Task — Every record below should be repeated exactly, with the pictures left out.

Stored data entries
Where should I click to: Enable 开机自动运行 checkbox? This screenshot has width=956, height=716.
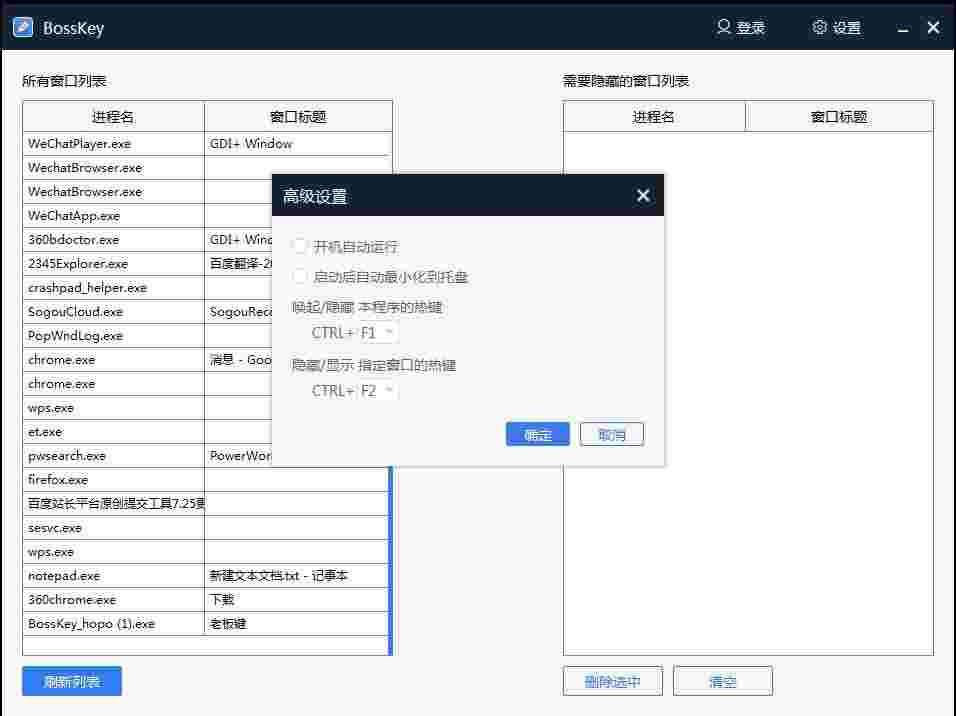300,246
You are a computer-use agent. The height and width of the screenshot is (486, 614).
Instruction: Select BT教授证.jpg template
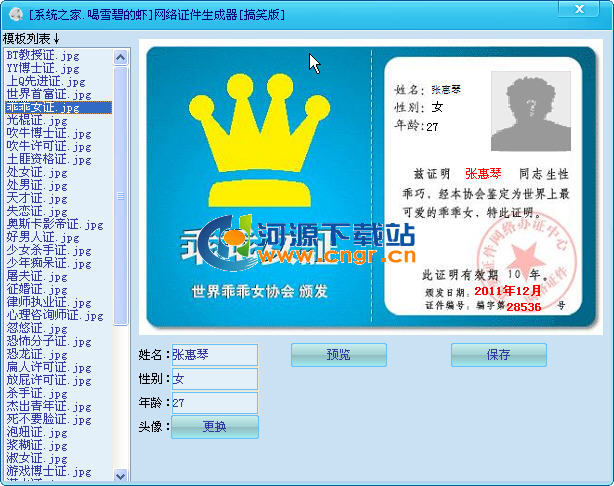coord(43,55)
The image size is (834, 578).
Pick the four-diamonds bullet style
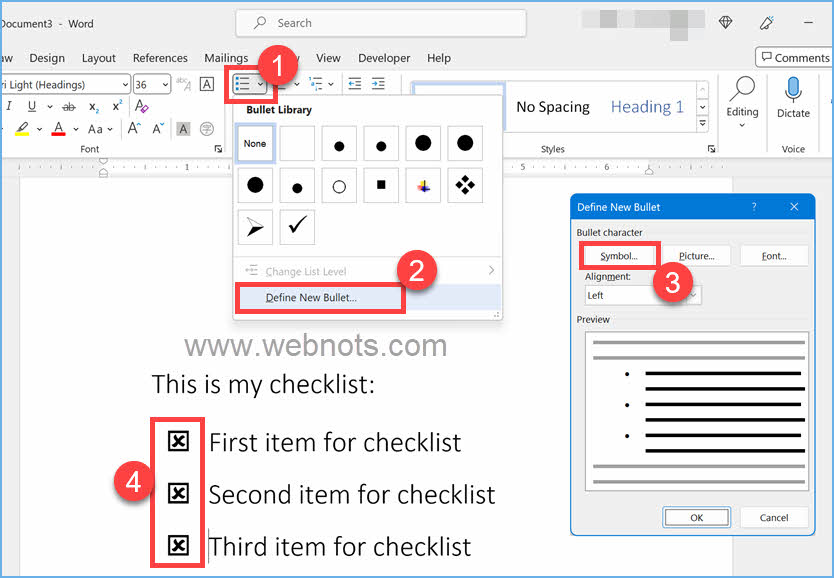click(x=465, y=186)
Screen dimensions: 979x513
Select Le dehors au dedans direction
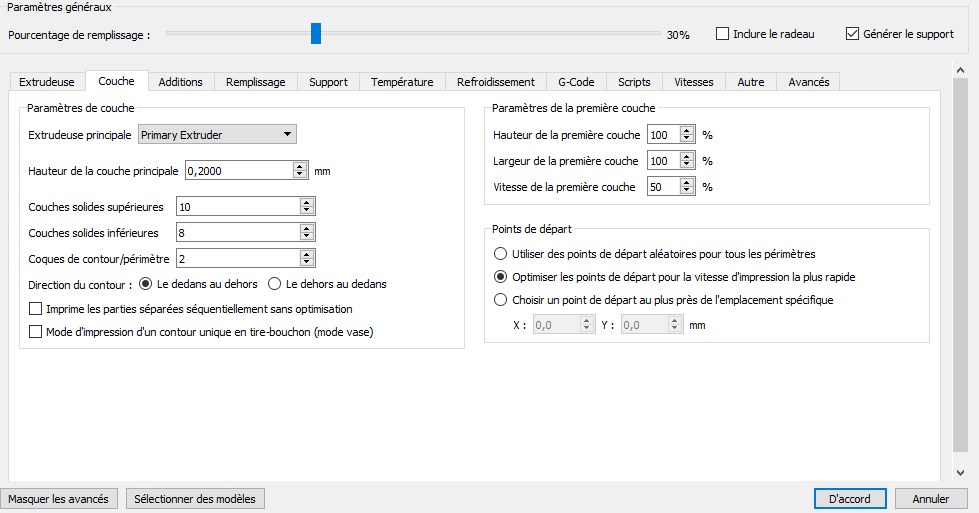coord(276,284)
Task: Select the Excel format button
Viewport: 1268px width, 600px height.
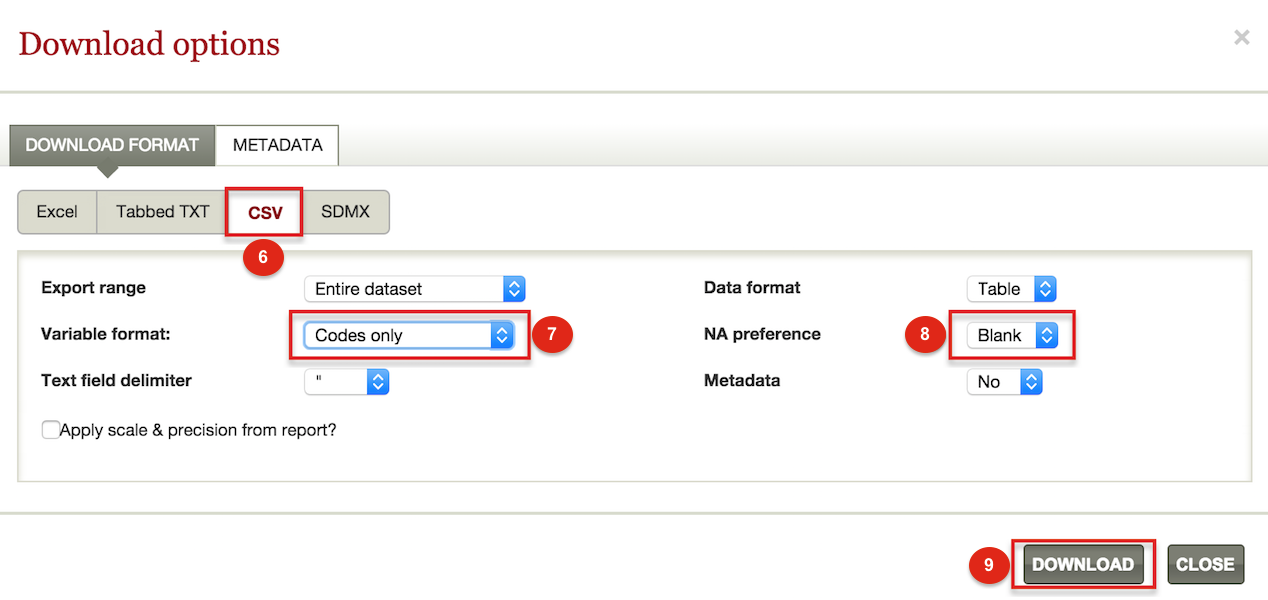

Task output —
Where should I click to: Enable 开机自动运行 checkbox? This screenshot has width=956, height=716.
300,246
You are a computer-use agent. The height and width of the screenshot is (486, 614).
Instruction: Select BT教授证.jpg template
coord(43,55)
The image size is (834, 578).
Pick the four-diamonds bullet style
click(x=465, y=186)
Screen dimensions: 979x513
Select Le dehors au dedans direction
coord(276,284)
Task: Select the Excel format button
Viewport: 1268px width, 600px height.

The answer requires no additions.